Food Stories
by Penelope Starr on Aug. 11, 2009, under Arts
There’s lots of buzz about the new movie Julie and Julia . Since food is only partly about nutrition or fuel, I was thinking about how many stories there are about food. It’s a subject that is fraught with meaning, memories may be evoked, significant moments celebrated, resentments can be created, food fights might reign.
M.F.K. Fisher wrote “family dinners are more often than not an ordeal of nervous indigestion, preceded by hidden resentment and ennui and accompanied by psychosomatic jitters.” But Virginia Woolf wrote “One cannot think well, love well, sleep well, if one has not dined well.”
I Goggled food stories to see what’s out there and came up with:
First stop was Karyn Zoldan’s blog To Market to Food Market, to see what was happening on the local scene. I discovered that there are 4834 food blogs listed at the Foodie Blogroll website. And I learned that Helen Graves at Food Stories appears to be a competitive blogger.
I had some food fun at Food Stories: Where do Crisps Come From. A pleasant woman’s voice tells you the aim of the game is to place the pictures in the right order to tell the story of crisps (potato chips) from beginning to end. When you do it correctly she’ll praise you with a “well done”. Very comforting.

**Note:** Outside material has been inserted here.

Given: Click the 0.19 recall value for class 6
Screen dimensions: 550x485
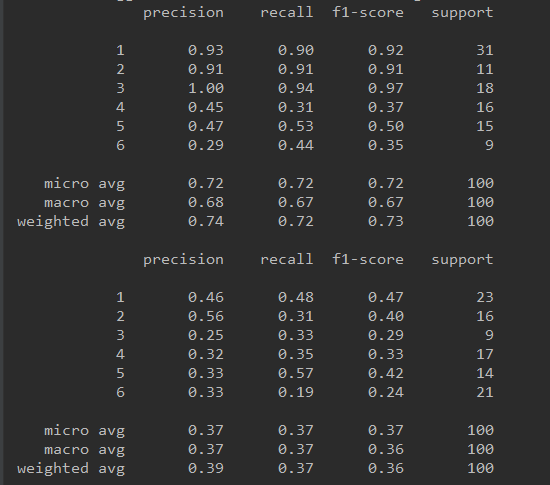Looking at the screenshot, I should pyautogui.click(x=296, y=392).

At Good. Food. Stories I read stories about eating, drinking, and most of all enjoying oneself immensely (and sometimes gluttonously) through food. I found out the stories behind 10 famous food logos at Neatorama.
I checked out the politics of food websites such as Cooking Up a Story. Their goal is “to bring shared interest and enthusiasm for film stories and food together.” They feature personal stories about people, food, and sustainable living “through documentary short stories, interviews, and cooking demonstrations providing information and inspiration about family farmers, agriculture and sustainability, food history, food culture, food science, and much, much more.”
I was warned to avoid tropical fruits unless I live in the tropic at Eat Low Carbon Diet. Eating a single banana means about 8 pounds of carbon emissions for a four ounce serving or .30% of my year’s allowance.
Of course I had to visit Food, Inc, the website for the surprise hit at The Loft that tells the disgusting story of where our corporate food comes from.
It’s become very popular to write and tell food stories from many points of view. I had a storytelling event a few years ago called Eat Your Vegetables: The Food Show and I found out that lots of people love to tell and hear stories related to food. Maybe it’s time to serve up a second course.